§ **REQUISITOS DO EXERCÍCIO**
**1.** Reescreva o trecho do texto sobre a consciência animal que começa em "É possível medir" e termina em "autorreconhecimento no espelho.", trocando "cachorro" por "gato".
**2.** Responda se cada afirmação abaixo está de acordo com o texto sobre a consciência animal, com sim ou não, e cite as palavras do texto que decidem a resposta.
(a) Todos os mamíferos possuem as estruturas nervosas que produzem a consciência.
(b) O manifesto estabeleceu uma métrica para medir a similaridade entre a consciência de mamíferos e a dos seres humanos.
(c) O autorreconhecimento no espelho é apontado como um comportamento muito importante.
**3.** Escreva a continuação do texto sobre a consciência animal, começando logo após a última frase apresentada.

§ **TEXTO**
******
Quais animais têm consciência? Sabemos que todos
os mamíferos, todos os pássaros e muitas outras criaturas, como o polvo,
possuem as estruturas nervosas que produzem a consciência. Isso quer dizer que
esses animais sofrem. É uma verdade inconveniente: sempre foi fácil afirmar que
animais não têm consciência. Agora, temos um grupo de neurocientistas
respeitados que estudam o fenômeno da consciência, o comportamento dos animais,
a rede neural, a anatomia e a genética do cérebro. Não é mais possível dizer
que não sabíamos.
É possível medir a similaridade entre a consciência
de mamíferos e pássaros e a dos seres humanos? Isso foi deixado em
aberto pelo manifesto. Não temos uma métrica, dada a natureza da nossa
abordagem. Sabemos que há tipos diferentes de consciência. Podemos dizer,
contudo, que a habilidade de sentir dor e prazer em mamíferos e seres humanos é
muito semelhante.
Que tipo de comportamento animal dá suporte à ideia
de que eles têm consciência? Quando um cachorro está com medo,
sentindo dor, ou feliz em ver seu dono, são ativadas em seu cérebro estruturas
semelhantes às que são ativadas em humanos quando demonstramos medo, dor e
prazer. Um comportamento muito importante é o autorreconhecimento no espelho.
******
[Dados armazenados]
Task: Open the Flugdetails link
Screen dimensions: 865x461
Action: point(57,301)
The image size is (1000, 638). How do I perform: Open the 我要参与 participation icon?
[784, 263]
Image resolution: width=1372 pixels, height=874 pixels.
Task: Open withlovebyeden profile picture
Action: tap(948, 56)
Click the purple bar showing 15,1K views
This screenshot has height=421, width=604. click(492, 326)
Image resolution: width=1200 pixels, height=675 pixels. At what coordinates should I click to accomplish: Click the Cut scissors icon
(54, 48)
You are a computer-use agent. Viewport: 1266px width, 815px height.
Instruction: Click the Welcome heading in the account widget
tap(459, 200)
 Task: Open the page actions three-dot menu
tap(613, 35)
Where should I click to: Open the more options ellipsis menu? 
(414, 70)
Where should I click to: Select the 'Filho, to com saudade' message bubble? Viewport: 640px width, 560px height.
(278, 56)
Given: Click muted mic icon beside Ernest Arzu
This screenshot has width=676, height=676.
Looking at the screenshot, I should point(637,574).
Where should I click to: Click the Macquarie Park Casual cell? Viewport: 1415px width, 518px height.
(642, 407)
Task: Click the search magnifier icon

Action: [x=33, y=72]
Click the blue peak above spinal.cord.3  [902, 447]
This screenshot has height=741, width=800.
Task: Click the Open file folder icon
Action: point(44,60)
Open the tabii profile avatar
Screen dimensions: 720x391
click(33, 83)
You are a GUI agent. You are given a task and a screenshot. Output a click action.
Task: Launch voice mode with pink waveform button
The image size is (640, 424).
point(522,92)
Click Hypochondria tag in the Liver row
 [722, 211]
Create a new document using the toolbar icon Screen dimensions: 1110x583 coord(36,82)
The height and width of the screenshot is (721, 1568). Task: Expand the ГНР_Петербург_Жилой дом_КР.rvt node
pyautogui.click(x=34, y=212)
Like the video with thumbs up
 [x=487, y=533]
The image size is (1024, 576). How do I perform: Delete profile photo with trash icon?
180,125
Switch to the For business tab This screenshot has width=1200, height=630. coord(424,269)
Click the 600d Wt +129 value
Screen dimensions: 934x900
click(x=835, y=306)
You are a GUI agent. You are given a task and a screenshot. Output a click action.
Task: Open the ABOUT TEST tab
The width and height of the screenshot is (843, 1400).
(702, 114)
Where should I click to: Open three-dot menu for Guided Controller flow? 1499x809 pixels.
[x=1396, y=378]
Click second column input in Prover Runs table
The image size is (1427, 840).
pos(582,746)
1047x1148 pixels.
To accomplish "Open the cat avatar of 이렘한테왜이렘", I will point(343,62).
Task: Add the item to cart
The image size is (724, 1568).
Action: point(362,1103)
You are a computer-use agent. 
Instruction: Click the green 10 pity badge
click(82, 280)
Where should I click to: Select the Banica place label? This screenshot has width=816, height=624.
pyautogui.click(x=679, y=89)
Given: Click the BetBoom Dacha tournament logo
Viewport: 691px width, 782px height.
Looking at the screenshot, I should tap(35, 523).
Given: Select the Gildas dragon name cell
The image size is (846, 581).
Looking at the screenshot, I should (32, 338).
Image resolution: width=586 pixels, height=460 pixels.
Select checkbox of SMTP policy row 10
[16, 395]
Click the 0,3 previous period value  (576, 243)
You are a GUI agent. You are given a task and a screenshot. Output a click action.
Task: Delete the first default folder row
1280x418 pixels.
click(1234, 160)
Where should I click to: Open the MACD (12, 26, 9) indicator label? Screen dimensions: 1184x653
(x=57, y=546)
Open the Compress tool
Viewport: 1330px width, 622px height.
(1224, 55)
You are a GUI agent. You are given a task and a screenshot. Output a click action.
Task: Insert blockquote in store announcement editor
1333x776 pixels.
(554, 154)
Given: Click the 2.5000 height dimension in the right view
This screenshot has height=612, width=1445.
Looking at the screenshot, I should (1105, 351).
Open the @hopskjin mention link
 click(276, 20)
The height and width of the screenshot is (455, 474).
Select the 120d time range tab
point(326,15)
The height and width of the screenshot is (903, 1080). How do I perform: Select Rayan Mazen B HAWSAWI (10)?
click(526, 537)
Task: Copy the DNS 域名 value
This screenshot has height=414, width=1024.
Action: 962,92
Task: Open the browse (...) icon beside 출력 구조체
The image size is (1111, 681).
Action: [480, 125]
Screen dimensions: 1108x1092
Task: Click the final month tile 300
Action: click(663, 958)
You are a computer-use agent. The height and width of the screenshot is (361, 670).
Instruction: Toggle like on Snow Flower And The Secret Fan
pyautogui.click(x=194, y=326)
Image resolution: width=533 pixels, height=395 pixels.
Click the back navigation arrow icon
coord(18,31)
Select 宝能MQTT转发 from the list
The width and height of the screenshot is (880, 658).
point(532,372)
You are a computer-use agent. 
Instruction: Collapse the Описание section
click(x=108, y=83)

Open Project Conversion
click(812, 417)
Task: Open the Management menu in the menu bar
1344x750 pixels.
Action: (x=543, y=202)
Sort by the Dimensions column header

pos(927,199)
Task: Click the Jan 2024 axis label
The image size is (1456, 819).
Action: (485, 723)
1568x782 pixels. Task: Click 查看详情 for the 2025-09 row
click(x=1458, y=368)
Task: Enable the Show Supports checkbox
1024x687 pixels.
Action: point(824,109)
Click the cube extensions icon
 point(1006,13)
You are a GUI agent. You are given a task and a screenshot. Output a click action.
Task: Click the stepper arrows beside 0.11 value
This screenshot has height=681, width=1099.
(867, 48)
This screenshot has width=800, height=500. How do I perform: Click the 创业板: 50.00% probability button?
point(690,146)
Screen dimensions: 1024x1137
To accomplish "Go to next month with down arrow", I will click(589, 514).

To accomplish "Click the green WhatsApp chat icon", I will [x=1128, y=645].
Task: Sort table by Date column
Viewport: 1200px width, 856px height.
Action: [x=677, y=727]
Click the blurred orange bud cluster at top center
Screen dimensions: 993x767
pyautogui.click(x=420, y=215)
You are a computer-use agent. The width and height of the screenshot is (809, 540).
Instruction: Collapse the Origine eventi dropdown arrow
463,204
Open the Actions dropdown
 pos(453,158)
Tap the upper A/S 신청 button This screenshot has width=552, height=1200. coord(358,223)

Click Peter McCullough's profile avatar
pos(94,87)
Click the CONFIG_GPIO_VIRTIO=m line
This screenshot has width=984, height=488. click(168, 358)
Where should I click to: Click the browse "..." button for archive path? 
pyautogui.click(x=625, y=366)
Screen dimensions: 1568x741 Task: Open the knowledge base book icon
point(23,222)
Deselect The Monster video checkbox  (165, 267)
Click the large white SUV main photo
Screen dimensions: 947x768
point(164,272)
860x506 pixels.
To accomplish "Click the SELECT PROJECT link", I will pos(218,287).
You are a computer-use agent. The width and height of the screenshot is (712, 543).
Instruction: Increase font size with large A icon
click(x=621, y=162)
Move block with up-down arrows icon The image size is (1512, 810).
******
§ **TAREFAS RESOLVIDAS**
**1.**
É possível medir a similaridade entre a consciência
de mamíferos e pássaros e a dos seres humanos? Isso foi deixado em
aberto pelo manifesto. Não temos uma métrica, dada a natureza da nossa
abordagem. Sabemos que há tipos diferentes de consciência. Podemos dizer,
contudo, que a habilidade de sentir dor e prazer em mamíferos e seres humanos é
muito semelhante.
Que tipo de comportamento animal dá suporte à ideia
de que eles têm consciência? Quando um gato está com medo,
sentindo dor, ou feliz em ver seu dono, são ativadas em seu cérebro estruturas
semelhantes às que são ativadas em humanos quando demonstramos medo, dor e
prazer. Um comportamento muito importante é o autorreconhecimento no espelho.

**2.**
(a) Sim: "Sabemos que todos os mamíferos, todos os pássaros e muitas outras criaturas, como o polvo, possuem as estruturas nervosas que produzem a consciência."
(b) Não: "Isso foi deixado em aberto pelo manifesto. Não temos uma métrica"
(c) Sim: "Um comportamento muito importante é o autorreconhecimento no espelho."

**3.**
Dentre os animais que conseguem fazer isso, além dos seres humanos, estão os
golfinhos, chimpanzés, bonobos, cães e uma espécie de pássaro chamada
pica-pica.
Quais benefícios poderiam surgir a partir do
entendimento da consciência em animais? Há um pouco de ironia nisso.
Gastamos muito dinheiro tentando encontrar vida inteligente fora do planeta
enquanto estamos cercados de inteligência consciente aqui no planeta. Se
considerarmos que um polvo — que tem 500 milhões de neurônios (os humanos tem
100 bilhões) — consegue produzir consciência, estamos muito mais próximos de
produzir uma consciência sintética do que pensávamos. É muito mais fácil
produzir um modelo com 500 milhões de neurônios do que 100 bilhões. Ou seja,
fazer esses modelos sintéticos poderá ser mais fácil agora.
Qual é a ambição do manifesto? Os neurocientistas
se tornaram militantes do movimento sobre o direito dos animais? É uma questão
delicada. Nosso papel como cientistas não é dizer o que a sociedade deve fazer,
mas tornar público o que enxergamos. A sociedade agora terá uma discussão sobre
o que está acontecendo e poderá decidir formular novas leis, realizar mais
pesquisas para entender a consciência dos animais ou protegê-los de alguma
forma. Nosso papel é reportar os dados.
As conclusões do manifesto tiveram algum impacto
sobre o seu comportamento? Acho que vou virar vegetariano. É impossível
não se sensibilizar com essa nova percepção sobre os animais, em especial sobre
sua experiência do sofrimento. Será difícil, adoro queijo.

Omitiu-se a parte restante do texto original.